[DETTAGLI ESERCIZIO] Trascrivi parola per parola il passo dell'articolo sull'ultimo saluto a Pietro Mennea che comincia con "di Redazione" e prosegue fino a "Barletta e Formia.".

[ESTRATTO DEL DOCUMENTO]
L’ultimo saluto a Pietro Mennea

di Redazione

 “Arrivederci a festeggiare la tua vittoria al traguardo del cielo”. Questo cartello e un lungo applauso hanno accolto nella basilica romana di Santa Sabina il feretro di Pietro Mennea, poco prima della cerimonia funebre, cominciata alle 10 e officiata da padre Antonio Truda.

Nell’antica basilica, per l’ultimo saluto all’olimpionico scomparso giovedì a 60 anni, si sono ancora uniti ai familiari tanti altri campioni dello sport, amici, autorità. Tra le corone accanto al feretro, quelle del ministero dello Sport della Regione Lazio, oltre ai gonfaloni della Provincia di Barletta Andria e Trani, delle città di Barletta e Formia.

“Non era tutto vero quello che dicevi, che quando si spengono le luci della ribalta non ti considerano; guarda la chiesa: ci sono tante persone che ti vogliono bene. Sei stato un campione che a livello mondiale era schivo sino a dare a tutti noi il senso del dovere da compiere e la gioia del dovere compiuto”. E’ un passaggio dell’omelia di padre Truda. “Hai avuto tanti talenti e li hai fatti crescere fino a diventare un mito, un campione. Hai saputo rendere grande la storia dell’Italia sportiva e umana. Ho letto tante cose su di te, ma come dice Papa Francesco se non c’è la fede non si possono raggiungere traguardi. Tutte le corse terminano in una Patria dove non c’è più dolore e affanno”, ha concluso il sacerdote.

“Il più grande desiderio di Pietro era raccogliere i suoi ricordi sportivi e farne un museo. Abbiamo pensato insieme al presidente della Fidal, Alfio Giomi, che lo Stadio dei Marmi potrebbe essere il luogo ideale dove tornare a respirare la pista, mentre il Golden Gala di Roma diventerà Memorial Pietro Mennea. Ho pensato di dirgli grazie, era la testimonianza più bella e importante del nostro rapporto, del tifo e dell’aiuto che mi ha dato per arrivare alla carica più alta dello sport italiano, l’ho onorato”. Questo l’annuncio del presidente del Coni, Giovanni Malagò, nel corso della propria orazione.

“Ho ricordato i tre momenti in cui ci ha voluto stupire: la prima volta fermando quel tempo che è rimasto fantascienza, la seconda quando ha fermato i nostri cuori con la medaglia d’oro a Mosca, infine la terza è stata giovedì. Aveva messo in rilievo il rigore, la disciplina, la volontà nell’essere atleta e lo ha voluto soprattutto essere nella malattia. La prima volta ci ha stupito, la seconda ci ha annichilito”, ha concluso Malagò.

“Era testardo, rigoroso e di parola, per questo non era simpatico a molti critici e giornalisti, ma è stato uno dei più grande i campioni di cui l’Italia abbia potuto vantarsi. Era figlio del Sud, un campione di corsa che spesso non aveva pista per allenarsi, ma ha saputo smentire tutti i luoghi comuni”. Con queste parole anche Gianni Minà ha dato l’ultimo saluto a Pietro Mennea. “Un ragazzo di Barletta un po’ stortignaccolo, che puntava tutto sulla sua caparbietà. Soffriva per la propria timidezza dialettica, ma rimediava sempre con i traguardi. Dopo Muhammad Ali seguivo Mennea, perchè come lui era fuori dagli schemi. Li salvarono i risultati, altrimenti sarebbero stati massacrati”, ha concluso Minà.

“E’ il simbolo della purezza dell’atletica leggera. I suoi ideali di vita erano un mondo in cui i più deboli fossero protetti dagli abusi dei più forti. Per questo amammo e amiamo Pietro”. A parlare nella basilica romana di Santa Sabina è l’ex magistrato Ferdinando Imposimato, che conclude: “Era una anomalia, quell’esile ragazzo dal guardo limpido e la volontà d’acciaio rinunciò a qualunque compromesso”.

[DATI FORNITI]

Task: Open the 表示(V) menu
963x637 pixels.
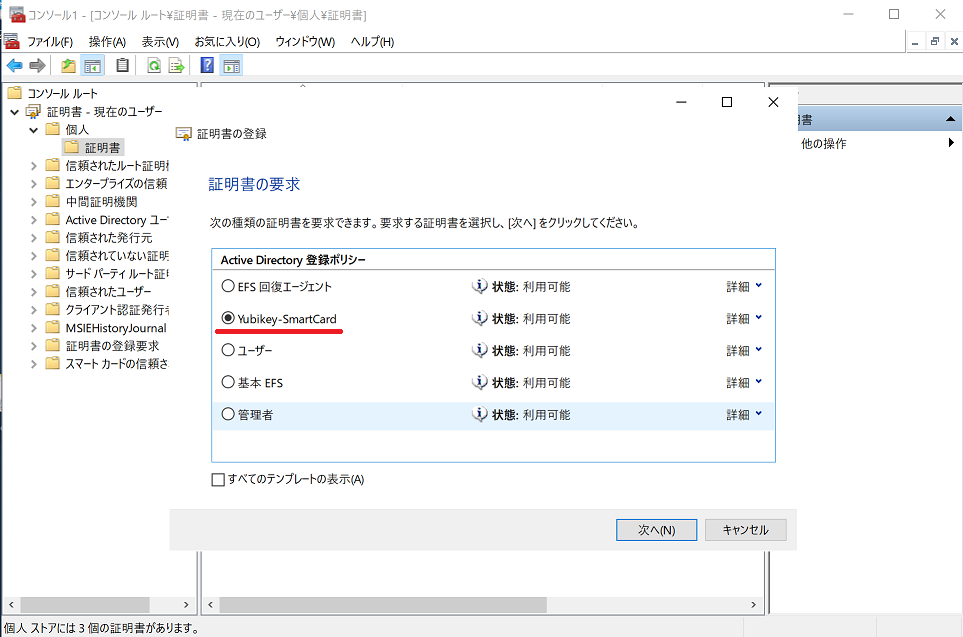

[RISPOSTA]
di Redazione

 “Arrivederci a festeggiare la tua vittoria al traguardo del cielo”. Questo cartello e un lungo applauso hanno accolto nella basilica romana di Santa Sabina il feretro di Pietro Mennea, poco prima della cerimonia funebre, cominciata alle 10 e officiata da padre Antonio Truda.

Nell’antica basilica, per l’ultimo saluto all’olimpionico scomparso giovedì a 60 anni, si sono ancora uniti ai familiari tanti altri campioni dello sport, amici, autorità. Tra le corone accanto al feretro, quelle del ministero dello Sport della Regione Lazio, oltre ai gonfaloni della Provincia di Barletta Andria e Trani, delle città di Barletta e Formia.